Fethullah Hoca'nın Profili
Fethullah Hocaefendi, İslâmî ilimlerden kolayca referanslar veriyor, belli bir usûl bilgisine sahip, İslâm tarihinin düşünce, ilim ve sanat mirasını biliyor. Bugünkü dünyanın aktüel sorunlarıyla da yakından ilgili. Dünya siyaseti, Türkiye'nin içinde bulunduğu durum, önümüzdeki dönemde Türkiye, bölge ve dünyanın alacağı muhtemel şekiller konusunda da bir vizyon geliştiriyor. Bu, bir aydın-ulema profili sayılır.
Yakın tarihimizde meydana gelen çok yönlü kırılmanın etkisini gösterdiği en önemli alanlardan biri sosyal önderlikte baş gösteren krizdir.
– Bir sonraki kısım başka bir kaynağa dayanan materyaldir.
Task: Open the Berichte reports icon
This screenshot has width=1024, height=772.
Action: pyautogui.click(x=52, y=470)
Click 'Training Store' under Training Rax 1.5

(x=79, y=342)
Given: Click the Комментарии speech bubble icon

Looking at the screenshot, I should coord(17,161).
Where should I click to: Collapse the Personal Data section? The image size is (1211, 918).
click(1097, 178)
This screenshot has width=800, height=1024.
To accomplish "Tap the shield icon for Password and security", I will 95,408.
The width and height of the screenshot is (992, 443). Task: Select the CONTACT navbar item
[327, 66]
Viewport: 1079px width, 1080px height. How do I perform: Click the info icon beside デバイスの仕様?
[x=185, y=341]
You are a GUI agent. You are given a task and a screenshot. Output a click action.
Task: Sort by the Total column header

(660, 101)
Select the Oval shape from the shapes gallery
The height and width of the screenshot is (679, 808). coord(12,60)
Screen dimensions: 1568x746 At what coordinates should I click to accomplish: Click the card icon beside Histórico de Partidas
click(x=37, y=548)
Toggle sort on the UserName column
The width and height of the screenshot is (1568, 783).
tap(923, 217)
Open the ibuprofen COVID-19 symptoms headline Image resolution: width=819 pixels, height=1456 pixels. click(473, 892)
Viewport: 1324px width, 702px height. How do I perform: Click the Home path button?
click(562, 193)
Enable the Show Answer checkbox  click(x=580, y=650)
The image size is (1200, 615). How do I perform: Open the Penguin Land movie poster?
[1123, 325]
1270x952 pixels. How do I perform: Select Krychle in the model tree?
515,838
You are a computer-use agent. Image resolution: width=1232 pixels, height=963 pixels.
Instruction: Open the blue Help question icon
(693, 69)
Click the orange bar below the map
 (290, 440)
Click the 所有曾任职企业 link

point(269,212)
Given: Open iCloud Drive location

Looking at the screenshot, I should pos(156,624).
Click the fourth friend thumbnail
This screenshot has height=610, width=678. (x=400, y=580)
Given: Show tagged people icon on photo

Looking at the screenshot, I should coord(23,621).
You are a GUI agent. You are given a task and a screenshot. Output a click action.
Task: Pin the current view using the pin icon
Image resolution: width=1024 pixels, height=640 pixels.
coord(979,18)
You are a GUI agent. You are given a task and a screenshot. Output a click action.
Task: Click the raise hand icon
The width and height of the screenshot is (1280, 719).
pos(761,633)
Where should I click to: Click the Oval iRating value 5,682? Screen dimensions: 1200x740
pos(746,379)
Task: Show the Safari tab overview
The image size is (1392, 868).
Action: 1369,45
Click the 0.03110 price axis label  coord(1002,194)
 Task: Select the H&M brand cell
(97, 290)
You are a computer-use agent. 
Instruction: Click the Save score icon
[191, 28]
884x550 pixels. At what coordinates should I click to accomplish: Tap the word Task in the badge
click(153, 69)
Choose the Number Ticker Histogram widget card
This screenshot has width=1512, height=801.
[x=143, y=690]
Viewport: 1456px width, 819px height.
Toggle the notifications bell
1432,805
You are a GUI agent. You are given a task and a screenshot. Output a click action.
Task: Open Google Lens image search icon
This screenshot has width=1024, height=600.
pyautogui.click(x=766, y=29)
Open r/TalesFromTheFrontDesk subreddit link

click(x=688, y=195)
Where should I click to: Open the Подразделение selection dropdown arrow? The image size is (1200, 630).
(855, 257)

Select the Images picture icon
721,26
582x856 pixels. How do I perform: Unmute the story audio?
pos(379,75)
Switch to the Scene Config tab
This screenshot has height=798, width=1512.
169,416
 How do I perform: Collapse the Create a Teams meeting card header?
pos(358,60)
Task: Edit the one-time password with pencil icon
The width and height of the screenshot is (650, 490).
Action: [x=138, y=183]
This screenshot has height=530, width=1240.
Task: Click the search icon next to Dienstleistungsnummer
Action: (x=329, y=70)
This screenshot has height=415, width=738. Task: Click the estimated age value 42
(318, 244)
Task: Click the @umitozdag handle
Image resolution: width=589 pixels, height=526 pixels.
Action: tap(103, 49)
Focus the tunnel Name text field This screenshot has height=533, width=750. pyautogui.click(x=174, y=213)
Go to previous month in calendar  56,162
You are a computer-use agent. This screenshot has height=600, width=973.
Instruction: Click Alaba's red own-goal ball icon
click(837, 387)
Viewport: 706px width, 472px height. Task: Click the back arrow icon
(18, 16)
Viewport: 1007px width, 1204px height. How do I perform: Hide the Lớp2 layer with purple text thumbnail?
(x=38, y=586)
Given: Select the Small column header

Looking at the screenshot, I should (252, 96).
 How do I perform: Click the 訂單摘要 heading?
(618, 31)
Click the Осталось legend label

Geleneksel bütün Müslüman toplumlarda olduğu gibi Osmanlı toplumunda da sosyal önderlik ulemanın elindeydi. Önce Tanzimat, ardından Meşrutiyet ve son olarak Cumhuriyet'le birlikte toplumun tabii önderleri ve devletin üç sacayağından birini teşkil eden ulema tasfiye edildi, yerine bir aydın sınıf ikame edildi. Bir Müslüman'ın ferdî ve sosyal hayatında ulemanın ne ifade ettiğine kısaca bakmakta yarar var.
Peygamber Efendimiz (sav), "Alimler peygamberlerin varisleridir" diye buyurur. Bu demektir ki, belli bir formasyona sahip alimler, peygamberlerin toplum hayatında gördükleri bütün fonksiyonları görmekle yükümlüdürler. Bu açıdan sosyal, kültürel, manevi ve siyasi önderliğin dinin kaynaklarına, bu kaynaklardan neş'et eden ilimlere vukufiyeti olan ve tabii en başta en çok Allah'tan korkan alimlerin uhdesinde olması lazım. Peygamber Efendimiz'in nübüvvet ve vahy alma dışındaki mirasını devam ettiren ilk dört seçkin halife hakikaten bu alanda başarılı örnekler oldular ve fakat Hz. Ali (ra)'nin şahadetinden sonra durumda bir değişme oldu.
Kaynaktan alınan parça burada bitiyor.